Los cartageneros, como siempre, actuamos fieles a nuestra idiosincrasia, a esa doble moral de la que en muchos casos no somos conscientes. Esa antinomia que, a los ojos de muchos, no es ninguna. Empezando porque siendo Cartagena una ciudad construida desde sus bases por hombres negros esclavizados, es una de las urbes más racistas del país.

No se trata de percepción, como pensarían algunos, sino de una realidad con la cual nos enfrentamos en cualquier espacio público de La Heroica. Sin embargo, nunca la ciudad se ha levantado en masa para protestar por un hecho que vulnera profundamente los Derechos Humanos. Quizá porque ya nos hemos acostumbrado y consideramos que un acontecimiento anormal como ese hace parte del abanico de las normalidades cotidianas, de lo socialmente aceptable.

Cartagena se viene derrumbando de a poquito. Ha venido siendo saqueada como ninguna otra ciudad del país en los últimos 20 años, pero nadie ha salido a protestar ni a rasgarse las vestiduras por unos hechos tan condenables social, política y jurídicamente. Antes, nadie le paraba bolas a eso. Pasar por encima de alguien era solo cuestión de poder. Ahora la gente denuncia, pero no lo suficiente, ya que la mecánica de la política local sigue amarrada a los clanes mafiosos familiares, y el periodismo, encargado de sacar a la luz esos hechos de corrupción, permanece callado para no perder las ventajas que les trae unos pírricos contratos publicitarios que le extiende la misma mano que le da los tijerazos a los dineros públicos.

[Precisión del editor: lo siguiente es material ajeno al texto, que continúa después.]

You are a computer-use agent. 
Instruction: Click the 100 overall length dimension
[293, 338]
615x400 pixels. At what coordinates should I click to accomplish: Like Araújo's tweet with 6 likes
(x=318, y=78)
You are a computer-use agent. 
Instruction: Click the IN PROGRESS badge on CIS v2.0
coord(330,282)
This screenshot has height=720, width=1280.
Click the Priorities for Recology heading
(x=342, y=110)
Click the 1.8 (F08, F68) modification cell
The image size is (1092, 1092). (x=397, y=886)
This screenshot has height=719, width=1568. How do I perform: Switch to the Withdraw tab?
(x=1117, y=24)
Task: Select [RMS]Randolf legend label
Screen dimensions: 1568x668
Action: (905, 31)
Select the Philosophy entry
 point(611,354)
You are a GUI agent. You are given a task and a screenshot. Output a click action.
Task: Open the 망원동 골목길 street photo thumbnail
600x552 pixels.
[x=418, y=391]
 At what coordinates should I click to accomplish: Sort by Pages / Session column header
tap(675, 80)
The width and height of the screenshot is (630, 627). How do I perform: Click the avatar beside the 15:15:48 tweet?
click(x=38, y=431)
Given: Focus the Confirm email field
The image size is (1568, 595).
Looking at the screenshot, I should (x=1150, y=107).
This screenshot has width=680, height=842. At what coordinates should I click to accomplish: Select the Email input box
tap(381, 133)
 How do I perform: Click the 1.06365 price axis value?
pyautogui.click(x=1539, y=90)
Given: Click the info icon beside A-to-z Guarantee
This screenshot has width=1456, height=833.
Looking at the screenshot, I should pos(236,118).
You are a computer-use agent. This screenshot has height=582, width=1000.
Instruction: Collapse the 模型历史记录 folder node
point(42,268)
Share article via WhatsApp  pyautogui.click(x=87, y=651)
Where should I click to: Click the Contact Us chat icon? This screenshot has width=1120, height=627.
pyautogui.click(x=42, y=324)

Decir en un artículo periodístico que Cartagena sigue a la retaguardia del progreso no es, para nada, una afirmación calumniosa. Que la ciudad está “hecha, literalmente, mierda”, no es una ofensa. Que sus administradores, sin excepción, “son una porquería”, no es un acto de injuria. Que las Fiestas de Independencia y el Reinado Nacional de la Belleza tienen una función similar a la del coliseo romano no es del todo una opinión descabellada. Que las festividades novembrinas carecen del brillo que caracteriza a los carnavales de Barranquilla es una verdad que no se puede borrar firmando una nota de protesta. No hay que olvidar que la función del periodismo no es ser alcahuete del presidente, gobernador o alcalde de turno. Su función es informar sobre los hechos que afectan a los ciudadanos y develar las irregularidades y excesos del poder.